Anyone living on Earth between 720 million and 635 million years ago probably would’ve needed a jacket.
Geologists have long suspected that Earth’s temperature dropped dramatically during this time, resulting in a frigid “Snowball Earth.” But they’ve argued quite a bit about just how icy the planet got — specifically, whether thick glacial ice covered the entire globe, all the way down to the equator.
Now, new evidence found at the Tavakaiv, or “Tava,” sandstones in the Rocky Mountains of Colorado supports the notion that Snowball Earth was indeed a global phenomenon.
“This study presents the first physical evidence that Snowball Earth reached the heart of continents at the equator,” Liam Courtney-Davies, lead author of the new study and a postdoctoral researcher in the Department of Geological Sciences at the University of Colorado, Boulder, said in a statement.
Related: Our luscious blue Earth used to be a frozen snowball
Why are the Tava sandstones an important piece of this puzzle? During the Snowball Earth period, Colorado wasn’t at its current northern latitude; rather, it sat at the equator as a landlocked part of the ancient supercontinent Laurentia. Currently, features of the Tava sandstones jut out from the ground at a few locations along Colorado’s Front Range, notably around Pikes Peak. For geologists, these features tell a fascinating story; they began as sands at the surface but were then shoved underground.
“These are classic geological features called injectites that often form below some ice sheets, including in modern-day Antarctica,” Courtney-Davies said.
If ice sheets were indeed responsible for pushing these rocks down into the subsurface, Courtney-Davies and his team wanted to find out exactly when this process was taking place.
The researchers took advantage of a dating technique called laser ablation mass spectrometry. Mineral samples were collected from the Tava rock, which are rich in iron oxide, and the team then hit them with a laser, releasing small quantities of the radioactive element uranium.

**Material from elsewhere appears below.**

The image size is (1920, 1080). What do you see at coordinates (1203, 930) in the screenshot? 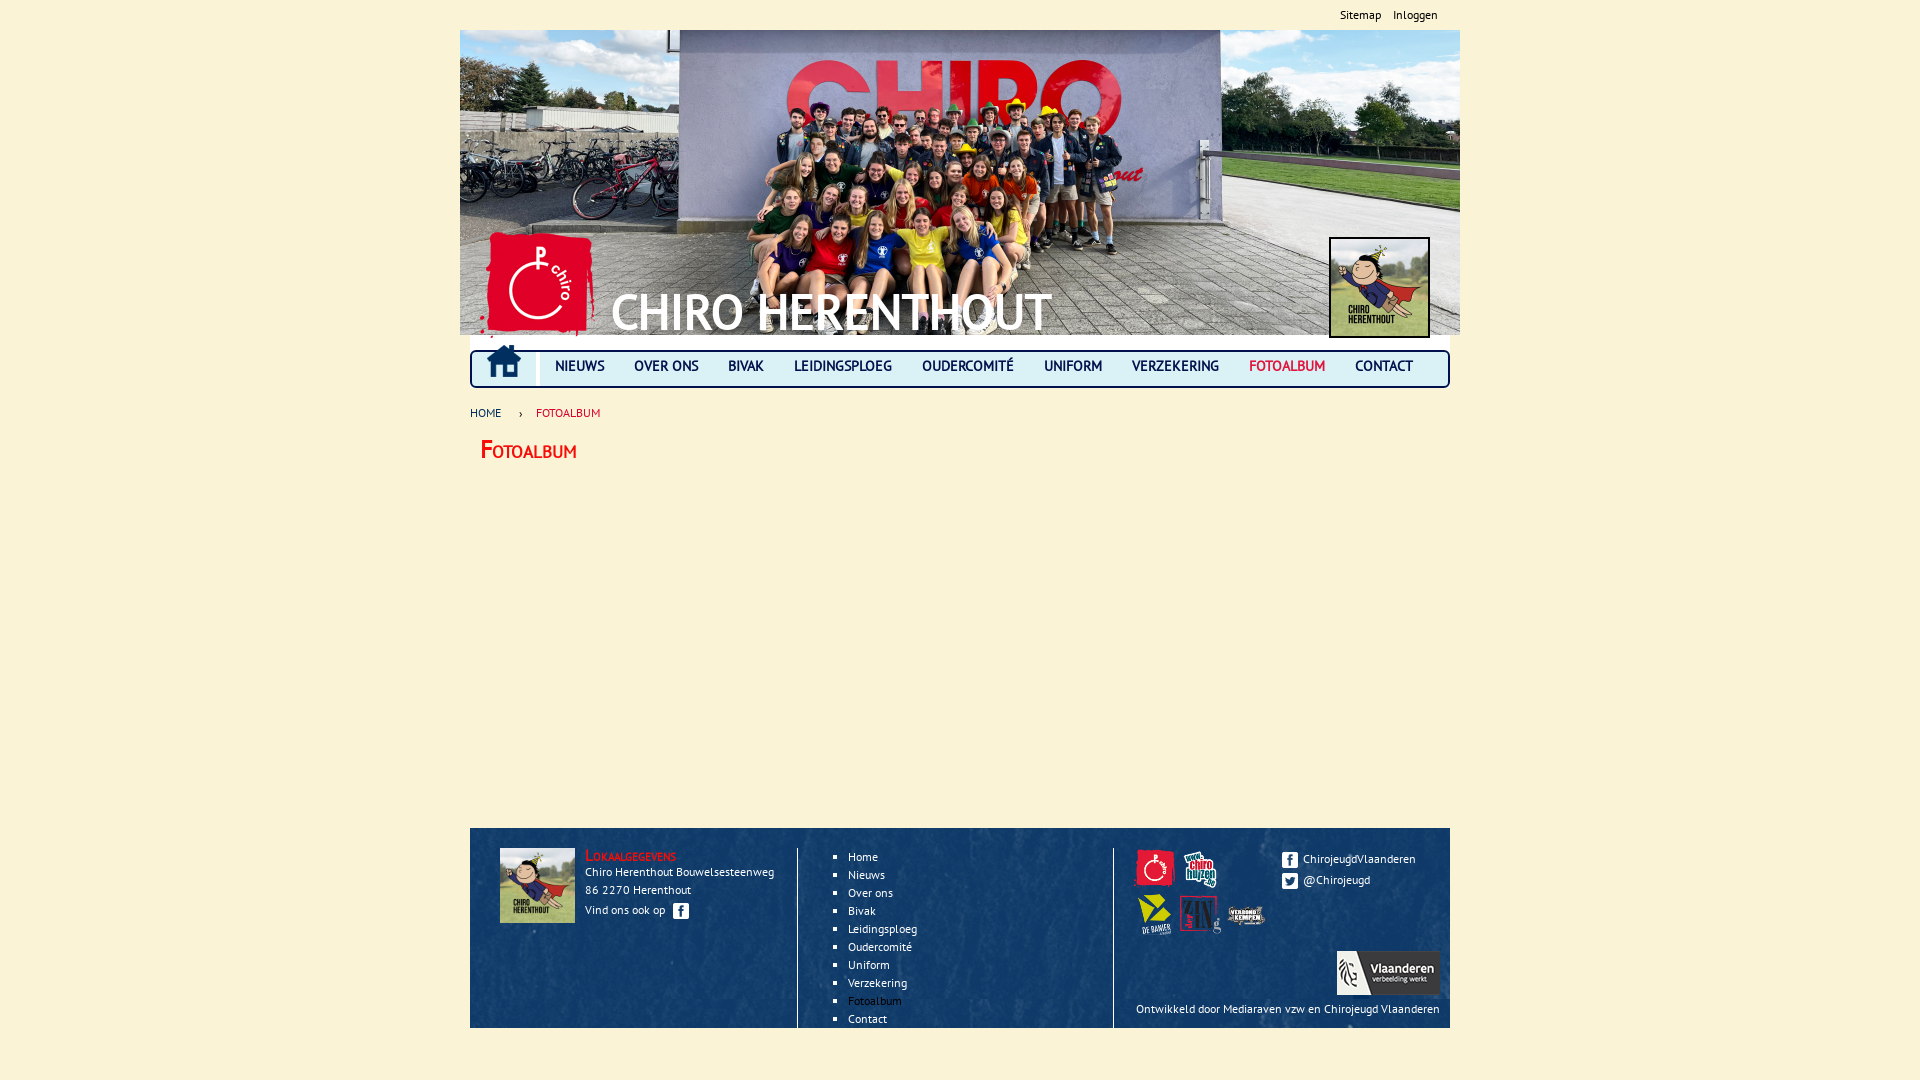
I see `Zindering` at bounding box center [1203, 930].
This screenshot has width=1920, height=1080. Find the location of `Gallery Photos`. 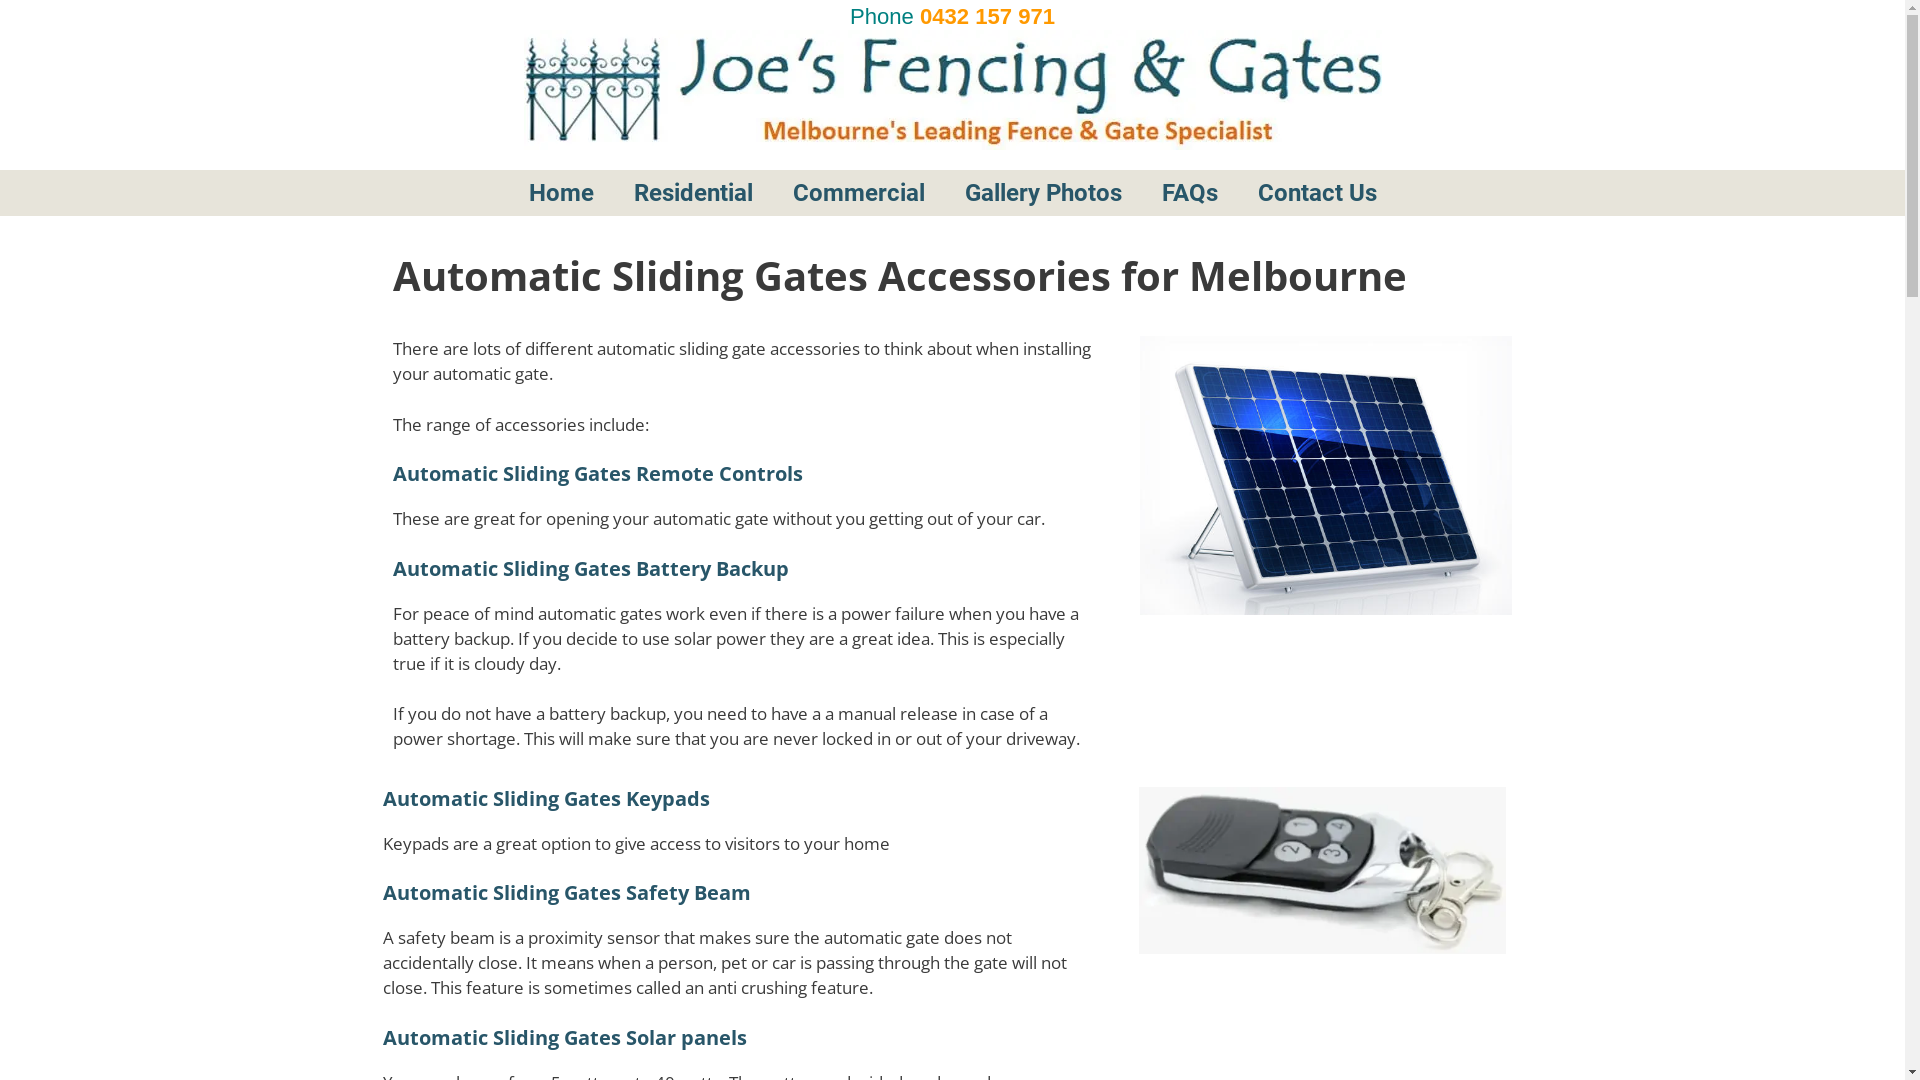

As uranium atoms decay at a known rate, the researchers were able to discern when the rocks were likely buried underground — sometime between 690 and 660 million years ago, which is smack-bang in the middle of Earth’s suspected Snowball phase.
Courtney-Davies also added that knowing more about this period in Earth’s history can help scientists understand the relationship between Earth’s climate and major evolutionary transitions in the history of life. For example, the first multicellular organisms, the ancestors of modern-day animals and plants, are thought to have emerged in the oceans not long after Snowball Earth eventually thawed.
“You have the climate evolving, and you have life evolving with it. All of these things happened during Snowball Earth upheaval,” Courtney-Davies said. “We have to better characterize this entire time period to understand how we and the planet evolved together.”
The study was published online Monday (Nov. 11) in the journal Proceedings of the National Academy of Sciences.